Sure! Let's solve the given trigonometric equation step-by-step.
Given equation:
[tex]\[
\frac{1 - \cos(2A)}{\tan(A)} = \sin(2A)
\][/tex]
We begin by simplifying the left-hand side of the equation.

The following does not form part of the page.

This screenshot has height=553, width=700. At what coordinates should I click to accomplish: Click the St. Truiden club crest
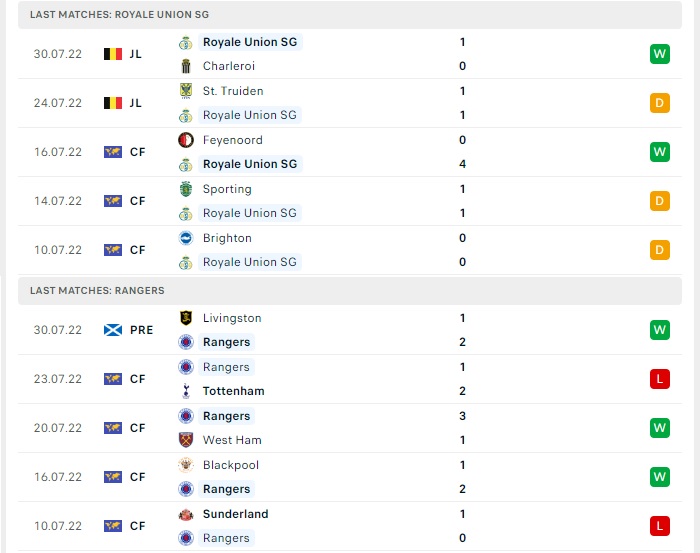point(186,91)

### Step 1: Simplify the Left-Hand Side
First, recall the double-angle identities for cosine and sine:
[tex]\[
\cos(2A) = 1 - 2\sin^2(A)
\][/tex]
Rewriting the numerator [tex]\(1 - \cos(2A)\)[/tex]:
[tex]\[
1 - \cos(2A) = 1 - (1 - 2\sin^2(A)) = 2\sin^2(A)
\][/tex]
Now we substitute this back into the left-hand side:
[tex]\[
\frac{1 - \cos(2A)}{\tan(A)} = \frac{2\sin^2(A)}{\tan(A)}
\][/tex]
Next, recall that [tex]\(\tan(A) = \frac{\sin(A)}{\cos(A)}\)[/tex]. Hence, [tex]\(\frac{1}{\tan(A)} = \frac{\cos(A)}{\sin(A)}\)[/tex],
So we get:
[tex]\[
\frac{2\sin^2(A)}{\tan(A)} = \frac{2\sin^2(A)}{\frac{\sin(A)}{\cos(A)}} = 2\sin^2(A) \cdot \frac{\cos(A)}{\sin(A)}
\][/tex]
This simplifies to:
[tex]\[
2\sin(A)\cos(A)
\][/tex]
### Step 2: Simplify the Right-Hand Side
Recall the double-angle identity for sine:
[tex]\[
\sin(2A) = 2\sin(A)\cos(A)
\][/tex]
### Step 3: Equating Both Sides
We found:
[tex]\[
\frac{1 - \cos(2A)}{\tan(A)} = 2\sin(A)\cos(A)
\][/tex]
And
[tex]\[
\sin(2A) = 2\sin(A)\cos(A)
\][/tex]
Thus:
[tex]\[
\frac{1 - \cos(2A)}{\tan(A)} = \sin(2A)
\][/tex]
### Step 4: Verify the Equality
Since both the simplified left-hand side and the right-hand side are [tex]\(2\sin(A)\cos(A)\)[/tex], we can clearly see that:
[tex]\[
(1 - \cos(2A)) / \tan(A) = \sin(2A)
\][/tex]
Therefore, the given equation holds true.